Very simple Flux model refusing to converge

I’m attempting to do something very simple for now. I just want to do a nonlinear curve fitting of sine using Flux.jl. So far, the model is completely refusing to converge, and is giving some very strange results. I must be doing something wrong because I’ve done this before and it worked very well.

using Flux, Plots, Statistics

timespan = 0:0.5:4*pi
out_dat = sin.(timespan)

hidden = 5

dat = [([x],y) for (x,y) in zip(timespan,out_dat)]

model = Flux.Chain(
        Flux.Dense(1 => hidden,relu),
        Flux.Dense(hidden => 1))	

opt_state = Flux.setup(Adam(), model)
loss(mod,x,y) = Flux.Losses.mse(mod(x), y)
mean([loss(model,x...) for x in dat])

meanerr = 100
i = 0
while meanerr > 0.1
    i = i+1
    Flux.train!(loss, model, dat, opt_state)
    if i%10 == 0
        meanerr = mean([loss(model,x...) for x in dat])

NNresult = vcat(model.([[t] for t in timespan])...)

plot(NNresult, seriestype = :scatter)

As you can see the problem is very simple.
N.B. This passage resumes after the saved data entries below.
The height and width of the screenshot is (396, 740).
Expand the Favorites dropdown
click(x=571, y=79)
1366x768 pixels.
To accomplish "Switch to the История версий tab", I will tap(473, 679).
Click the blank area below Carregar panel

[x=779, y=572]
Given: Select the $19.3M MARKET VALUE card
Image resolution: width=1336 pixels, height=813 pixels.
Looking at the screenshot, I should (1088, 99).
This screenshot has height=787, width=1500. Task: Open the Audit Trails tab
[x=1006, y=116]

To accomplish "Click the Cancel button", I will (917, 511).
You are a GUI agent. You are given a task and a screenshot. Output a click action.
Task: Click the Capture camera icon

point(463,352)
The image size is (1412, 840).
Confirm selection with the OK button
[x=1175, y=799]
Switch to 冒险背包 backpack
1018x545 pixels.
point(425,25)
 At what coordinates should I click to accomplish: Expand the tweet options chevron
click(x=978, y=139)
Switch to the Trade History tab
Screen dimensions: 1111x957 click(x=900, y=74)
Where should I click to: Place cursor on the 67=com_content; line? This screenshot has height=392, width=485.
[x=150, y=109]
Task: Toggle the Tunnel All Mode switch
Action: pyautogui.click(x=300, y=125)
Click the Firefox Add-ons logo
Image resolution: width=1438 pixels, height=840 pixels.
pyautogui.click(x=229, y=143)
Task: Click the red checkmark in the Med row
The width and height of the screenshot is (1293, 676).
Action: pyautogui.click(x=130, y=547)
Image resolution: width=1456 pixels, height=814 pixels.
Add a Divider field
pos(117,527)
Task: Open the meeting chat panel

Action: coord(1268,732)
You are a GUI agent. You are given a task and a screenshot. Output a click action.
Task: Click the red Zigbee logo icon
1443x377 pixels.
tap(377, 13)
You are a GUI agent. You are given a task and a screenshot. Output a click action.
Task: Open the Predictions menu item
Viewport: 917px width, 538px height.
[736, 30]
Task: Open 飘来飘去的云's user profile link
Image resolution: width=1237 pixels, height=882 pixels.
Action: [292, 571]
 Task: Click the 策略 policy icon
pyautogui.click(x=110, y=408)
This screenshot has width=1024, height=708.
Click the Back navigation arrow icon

But when I try to run the code, even after literally thousands of epochs the convergence is terrible. For example after 6000 epochs I get the following output

I’ve tried it with all kinds of different settings, activation functions, and number of hidden neurons. It’s probably something simple I’m missing, so if anyone is able to spot anything wrong I would be very grateful. Thanks

It looks like I just needed to add some more layers, which surprised me, because I thought I had done it before with just one layer. Oh well.

1 Like

According to the Universal Approximation Theorem one layer should indeed be enough to fit virtually anything – if the number of nodes in that layer is “large enough”… which I guess 5 nodes isn’t :sweat_smile:

I actually tried it with many different numbers of hidden neurons. Yeah, that’s why it surprised me that such a simple thing would be having such trouble converging, so I thought I was doing something wrong. Turns out that training stuff just turns out to be difficult.